DNA repair system plays a vital role in maintaining the stability and integrity of human genome and normal cellular functions. To date, at least five known major DNA repair pathways consisting of >130 genes are validated.13 Nucleotide excision repair (NER) pathway, one of the most versatile DNA repair mechanisms, is responsible for removing a wide variety of DNA lesions, such as alkylating damage, bulky adducts, cross-links, oxidative DNA damage, and thymidine dimers.13,14 In humans, defects in the NER pathway can result in a rare autosomal recessive disease, xeroderma pigmentosum (XP), which is characterized by extreme susceptibility to ultraviolet and a high predisposition to sunlight-induced skin cancer.15 Thus far, at least eight complementation groups (XPA to G and ERCC1), which limit the rate of NER mechanism, have been identified.16

The XPC gene is one of the eight key genes in the NER pathway. Its protein product plays an important role in global genomic NER, especially in damage recognition, open complex formation, and reparation.17 XPC tightly binds to HR23B (also known as ultraviolet excision repair protein RAD23 homolog B) to form the XPC–HR23B complex, which functions as an early damage detector and a molecular matchmaker for recruitment of the transcription factor IIH (including two helicases: ERCC3/XPB and ERCC2/XPD) to the damaged DNA during the global genomic NER.17,18

To date, ~2,582 polymorphic variants in the XPC gene have been identified (http://www.ncbi.nlm.nih.gov/projects/SNP). A multitude of studies have been performed to investigate the association between the XPC polymorphisms and cancer risk.1922 However, the association between XPC gene polymorphisms and gastric cancer remains conflicting due to limited sample size and ethnic diversity. Therefore, it is essential to further assess the associations of potentially functional XPC polymorphisms with gastric cancer susceptibility. In this study, the current case–control study was conducted to better understand the associations between four functional single nucleotide polymorphisms (SNPs) of XPC gene and the risk of gastric cancer, consisting of 1,173 healthy controls and 1,142 gastric cancer patients.

Materials and methods

Study population

A total of 1,142 gastric cancer patients were enrolled between February 2002 and September 2013 from Sun Yat-sen University Cancer Center. Cases were eligible if they had newly diagnosed and histologically confirmed primary gastric cancer without undergoing radiotherapy and chemotherapy treatment. All 1,173 healthy controls without tumor and other diseases were randomly enrolled from Sihui city, Guangdong. All the research subjects were unrelated ethnic Han Chinese population from Southern China. They were interviewed face-to-face by specially trained professional interviewers and provided signed informed consent forms. The questions included demographic characteristics (eg, age and sex) and lifestyle habits (eg, smoking habits and alcohol drinking). Individuals who smoked <1 package of cigarettes every day but no more than a year were defined as nonsmokers, while those who drank alcohol less than once a week but no more than a year were defined as nondrinkers, as described earlier.9 With the permission of the subjects, ~5 mL of venous blood sample was collected from each subject for genetic testing. In general, the response rates of both cases and controls were >85%. This study was approved by the institutional review board of Sun Yat-sen University Cancer Center.

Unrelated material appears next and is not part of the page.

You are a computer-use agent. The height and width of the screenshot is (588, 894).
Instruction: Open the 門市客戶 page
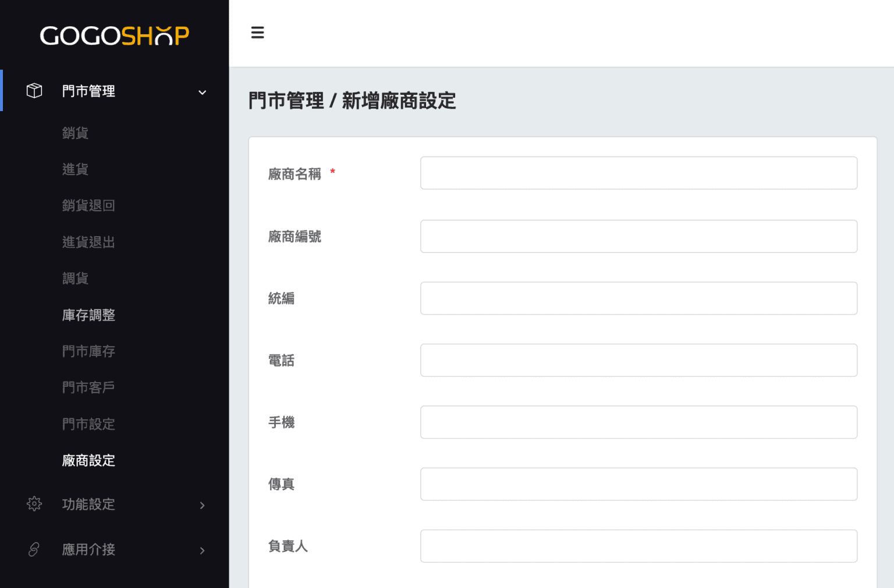[88, 387]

Selection of candidate SNPs and genotyping

The potentially functional SNPs were selected by using the NCBI dbSNP database and SNPinfo (http://snpinfo.niehs.nih.gov/snpinfo/snpfunc.htm). The following criteria were applied: 1) the minor allele frequency reported in HapMap was >5% for Chinese Han subjects; 2) putative functional potential SNPs, which might affect transcription activity or binding capacity of the microRNA-binding site; and 3) SNPs in low linkage disequilibrium with each other (R2<0.8). Based on the criteria, four potential functional SNPs (rs2228001 A>C, rs2228000 C>T, rs2607775 C>G, and rs1870134 G>C) were selected.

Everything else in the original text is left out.